Financial markets like consistency and when institutions in a country do not operate on the same wavelength and send mixed signals, they react chaotically and it is the currency of the country that falls victim, confirmed by recent developments around the British pound.
The Pound Collapse
The GBP fell to an all-time low of 1.0327 against the USD in the early morning trading session Monday as a result of the historic tax cuts and huge increases in borrowing announced by the Chancellor of the Exchequer Kwasi Kwarteng as part of the new government’s plan to double economic growth.
Scrapping the country’s top rate of income tax and the planned rise in corporate taxes, and the biggest increase in borrowing since 1972 just a day after the Bank of England (BoE) announced a rate hike to counter inflation resulted in investors dumping short-term government bonds and the pound plummeted by 3.6% against its US counterpart to levels unseen in over three decades.

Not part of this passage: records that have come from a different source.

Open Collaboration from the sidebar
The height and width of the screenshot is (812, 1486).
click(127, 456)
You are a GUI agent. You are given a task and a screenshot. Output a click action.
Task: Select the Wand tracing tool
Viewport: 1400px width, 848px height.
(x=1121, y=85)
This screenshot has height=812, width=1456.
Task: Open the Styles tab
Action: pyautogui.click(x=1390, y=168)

But the biggest drop happened on Monday when sterling lost another 4.9% against the USD during Asian trading to hit an all-time low before recovering slightly on fear of BoE intervention.

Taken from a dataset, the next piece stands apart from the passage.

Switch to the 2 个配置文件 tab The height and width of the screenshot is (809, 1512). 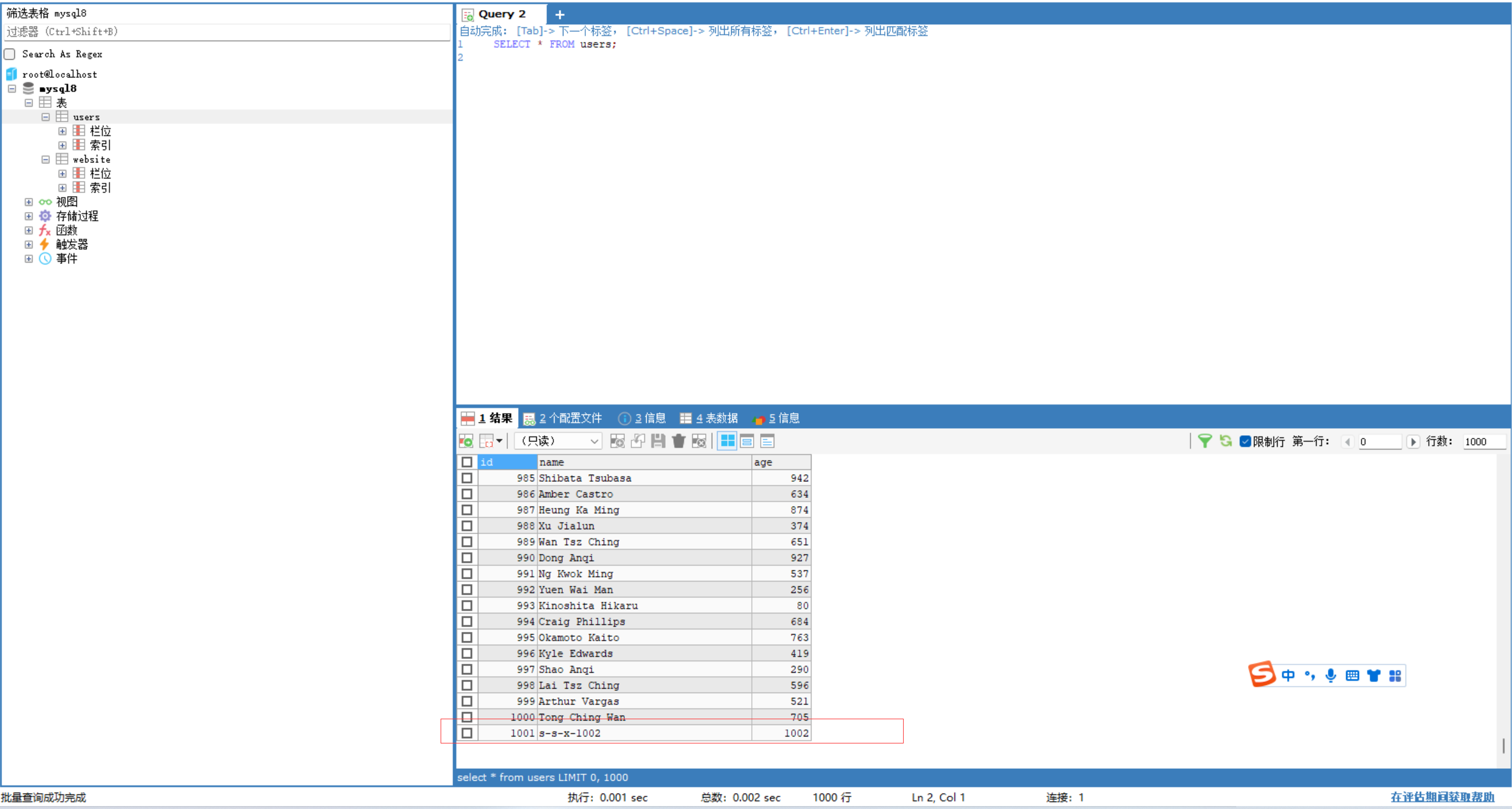[x=563, y=418]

The pound also lost ground against the euro, briefly hitting 0.9277, a level that was last seen in September 2020, before pulling back to close the day below the 0.90 mark.
Arguing that the markets lost confidence in the credibility of the Truss administration, analysts at some of the largest investment banks commented that the BoE may have to tighten rates aggressively again in the coming meeting in November.
Broad Dollar Strength
Propelled by the collapse of the pound, the dollar registered a 20-year low against the euro of 0.9528 and 20-year highs against a basket of six peer currencies.
Against the Japanese yen, the dollar firmed just under the 24-year high of 145.9 registered on Friday which forced the Bank of Japan to intervene for the first time in more than 20 years. According to estimations provided by Tokyo money market brokerage firms, the bank spent about $25 billion to bring the exchange rate to 140.31 later in the day.
Against China’s offshore yuan, the dollar registered a new high of 7.1728, the highest since May 2020, while the onshore yuan sunk to a 28-month low of 7.1690, despite actions from the PBOC to reinstate foreign exchange risk reserves for some forward contracts to make selling the yuan more expensive and slow down its depreciation.
The Australian dollar did not go unscathed by the relentless dollar rally and the risk-sensitive currency touched 0.6438 to register its lowest since May 2020.
The dollar rally is threatening riskier assets according to strategists at Morgan Stanley who predicted in a note on Monday that the pressures from the dollar strength will send the S&P 500 to a new bear market with lows of between 3000 and 3400 by early 2023.
The collapse has naturally impacted British customers’ ability to participate in online gambling. With costs of living mounting and consumers squeezed by a resurging dollar and high energy bills, it’s likely that the industry will take a downturn in the United Kingdom over the coming months. At the same time, customers based in the United States, who may still be playing offshore, could see that a resurgent US dollar is actually helping them get more bang for their buck.